▶ Stored rows:
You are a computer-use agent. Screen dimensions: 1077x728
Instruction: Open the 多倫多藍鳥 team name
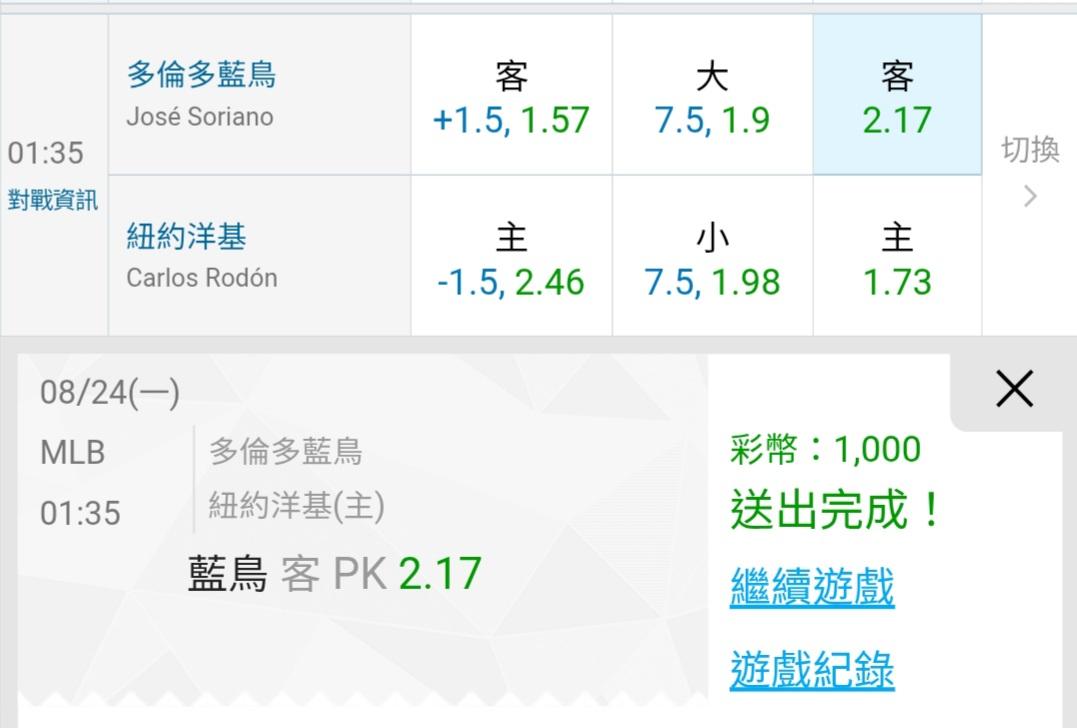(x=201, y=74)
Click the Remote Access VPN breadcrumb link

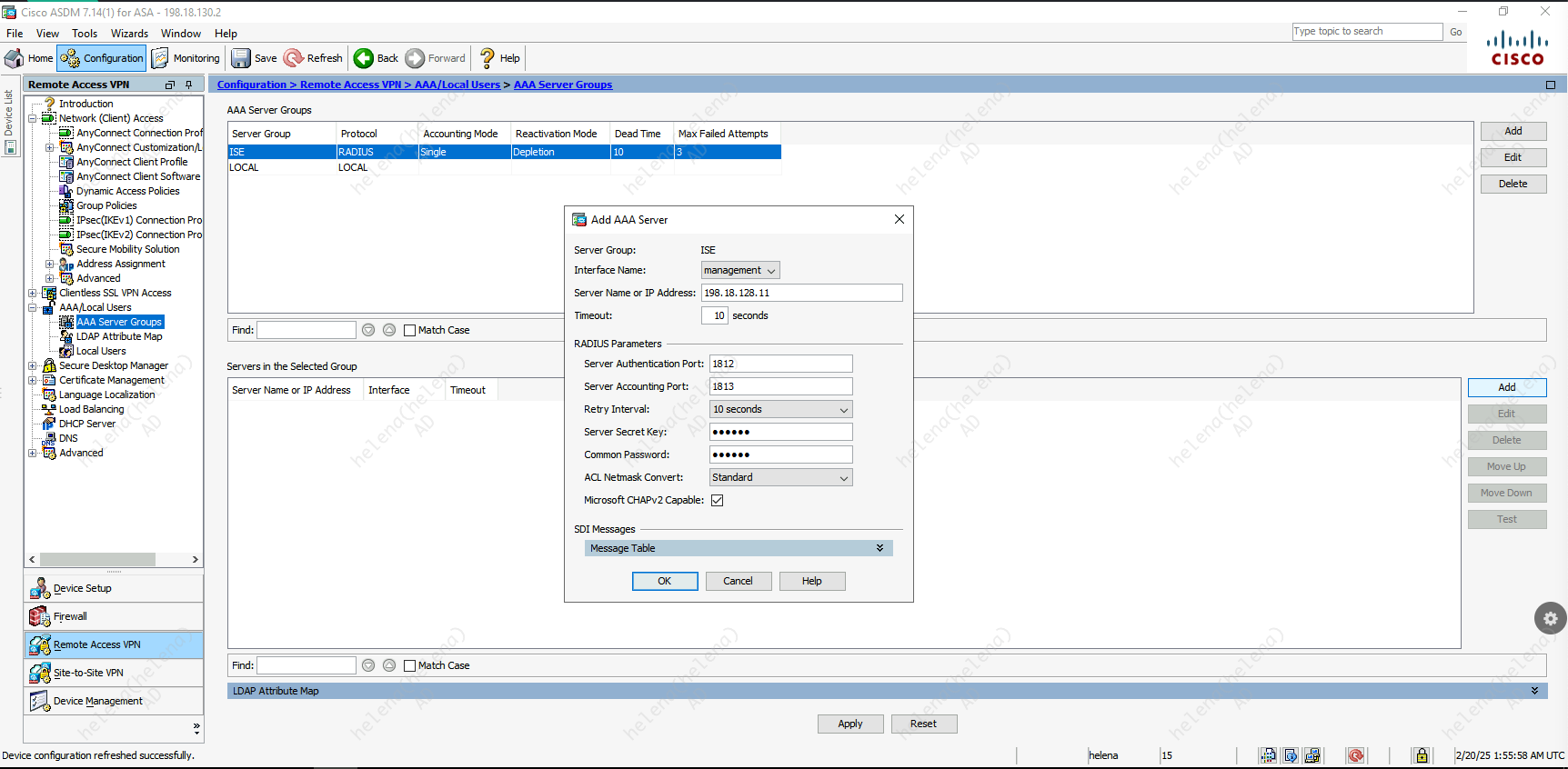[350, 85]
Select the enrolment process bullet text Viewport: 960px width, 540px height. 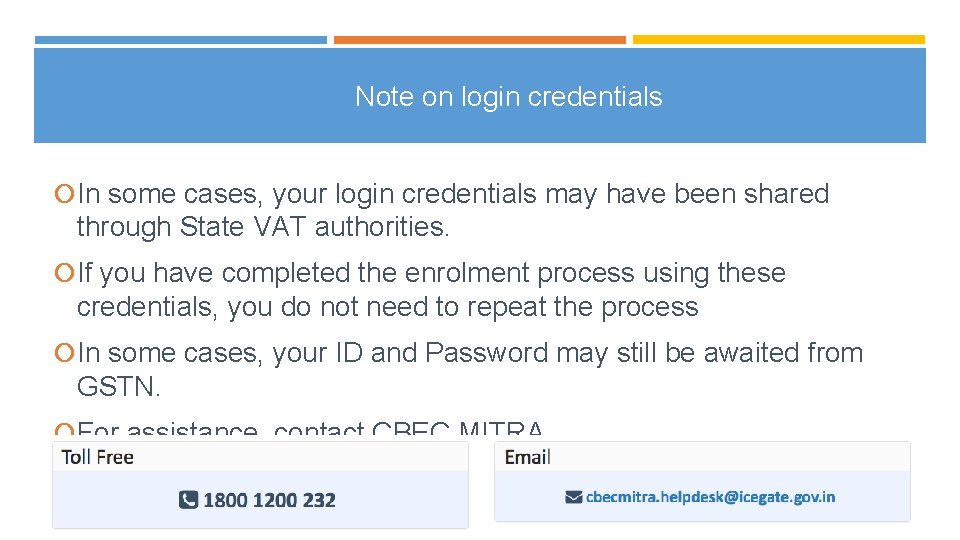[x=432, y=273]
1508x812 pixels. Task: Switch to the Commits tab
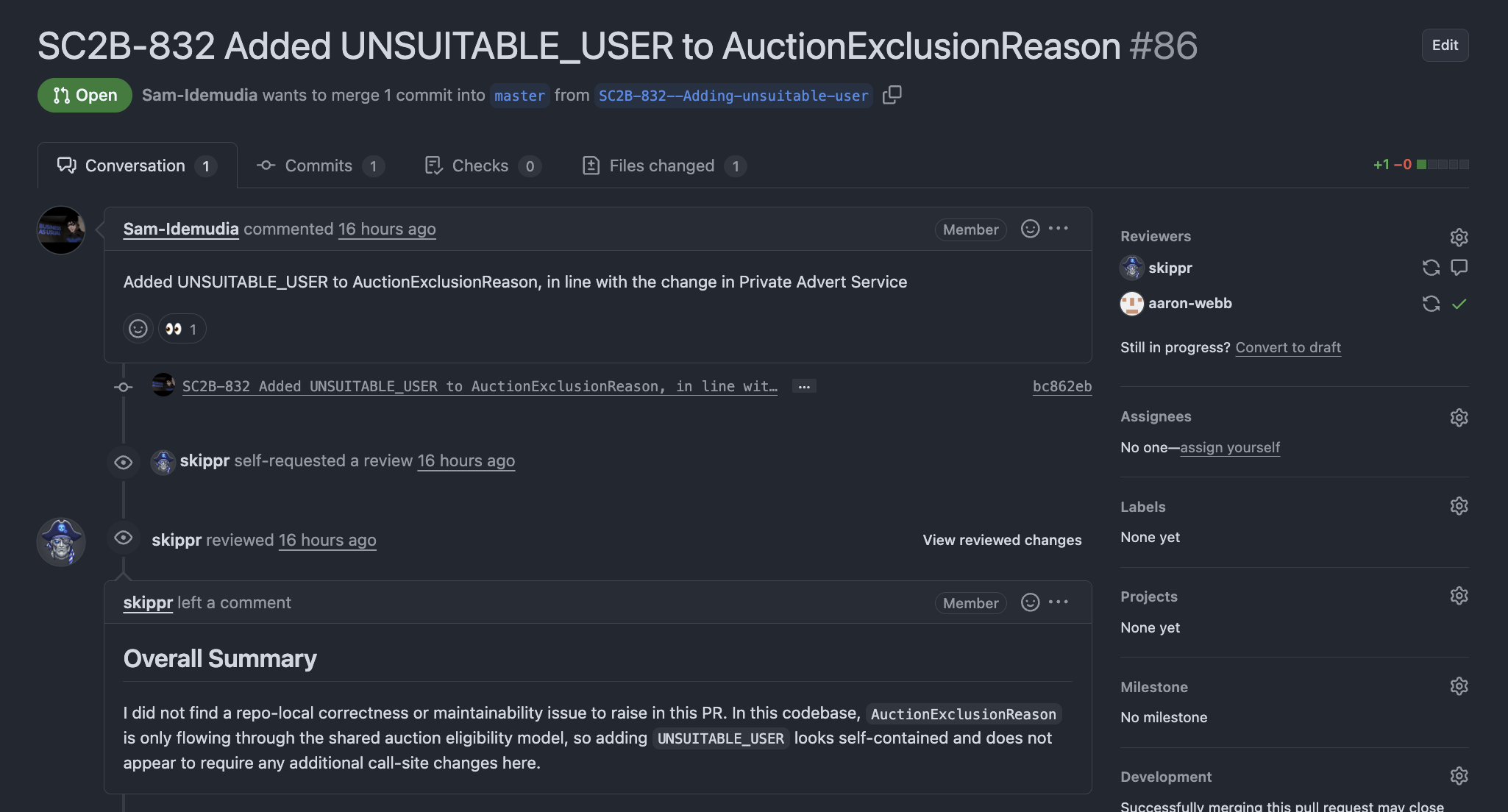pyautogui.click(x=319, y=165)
* * *
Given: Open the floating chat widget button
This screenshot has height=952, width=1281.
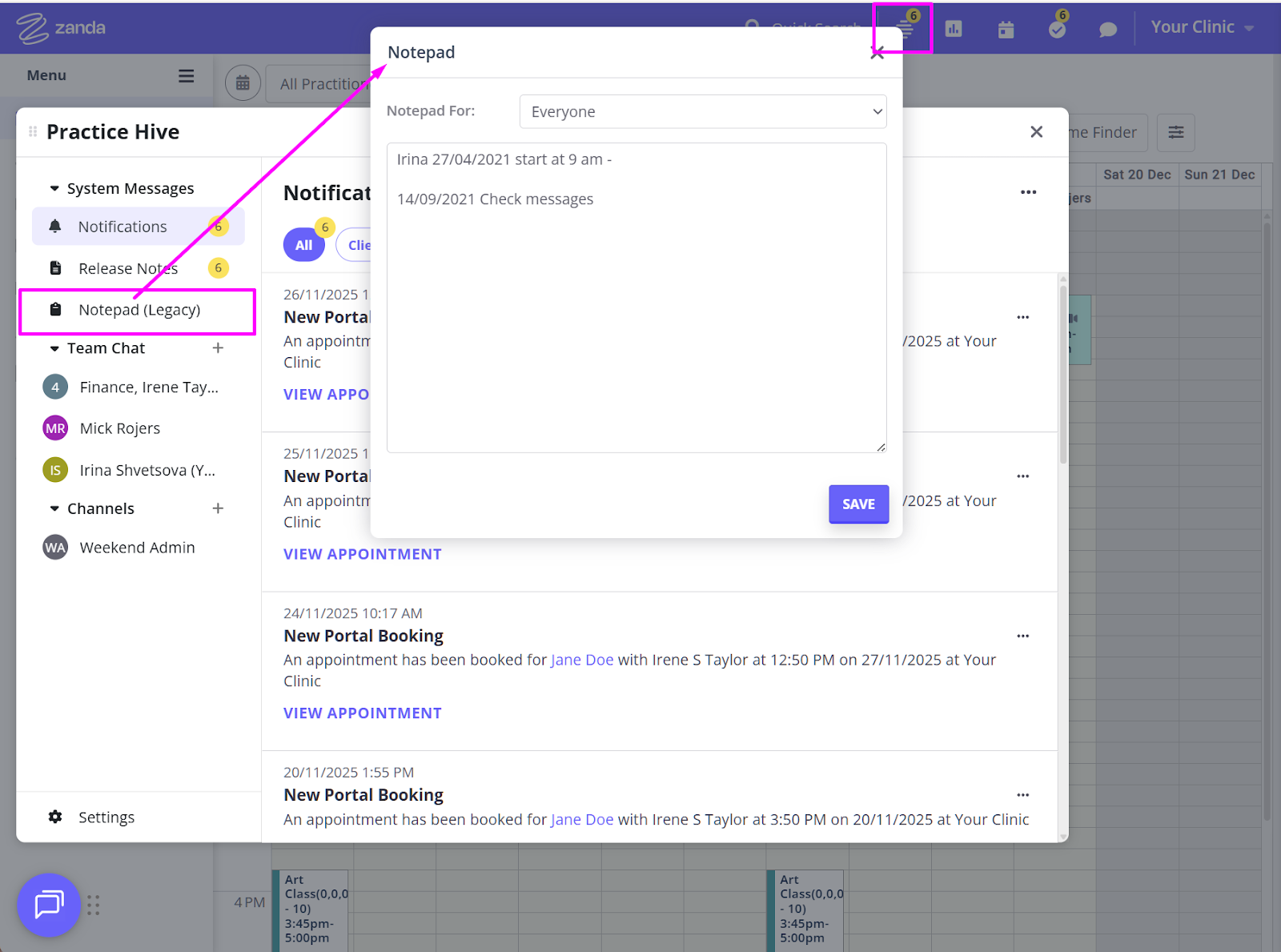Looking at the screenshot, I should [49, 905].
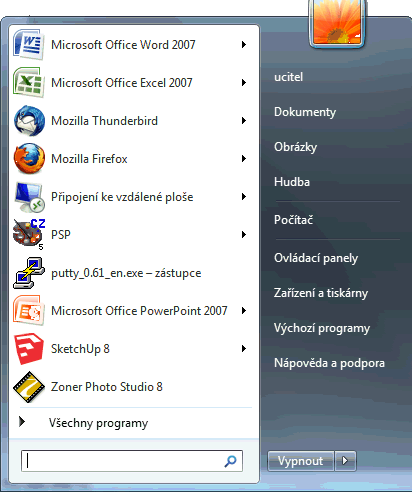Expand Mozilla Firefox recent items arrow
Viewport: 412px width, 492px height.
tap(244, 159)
--
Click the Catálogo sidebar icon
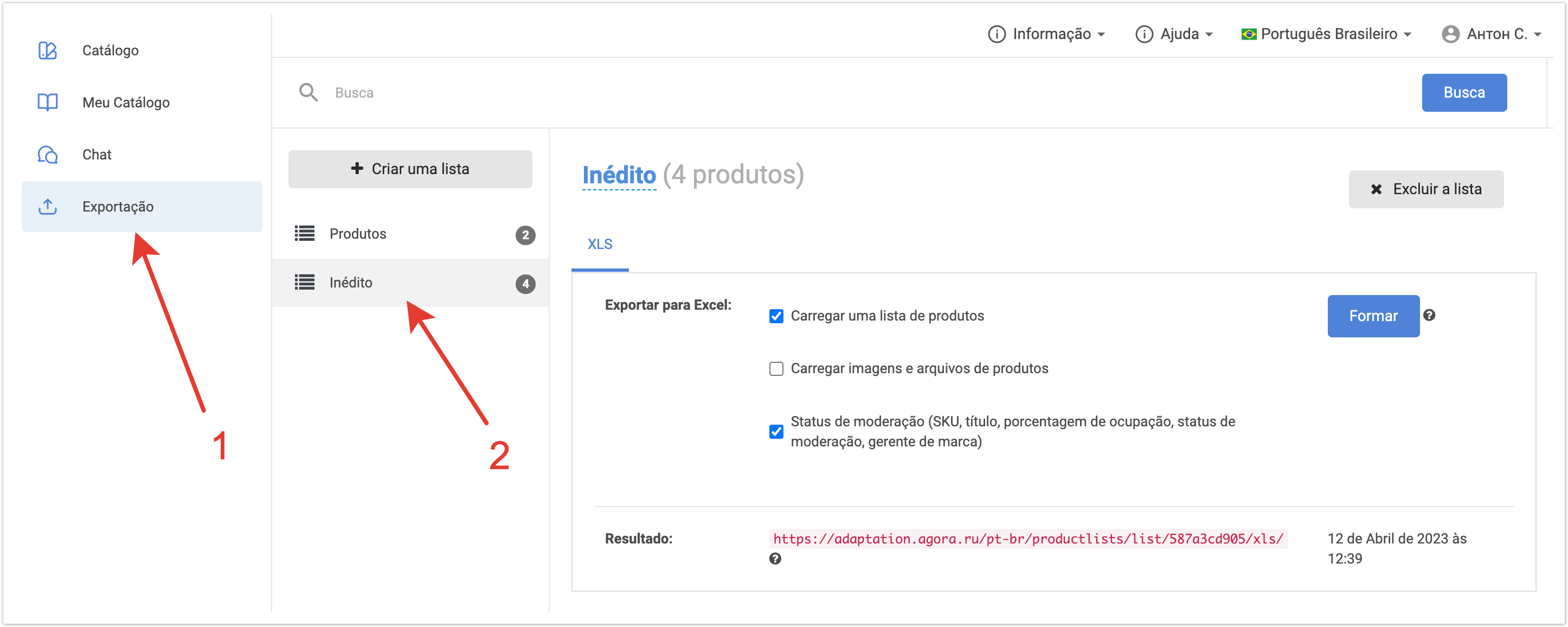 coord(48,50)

▶ Objective:
Put the data above into a Markdown table with the columns Row and Line, starting with the line that contains "Given: Open the floating chat widget button" and going on through the line that contains "tap(244, 159)". Number each row, skip blank lines, and leave the pictures out.

▶ Answer in full:
| Row | Line |
|---|---|
| 1 | Given: Open the floating chat widget button |
| 2 | This screenshot has height=952, width=1281. |
| 3 | Looking at the screenshot, I should [49, 905]. |
| 4 | Expand Mozilla Firefox recent items arrow |
| 5 | Viewport: 412px width, 492px height. |
| 6 | tap(244, 159) |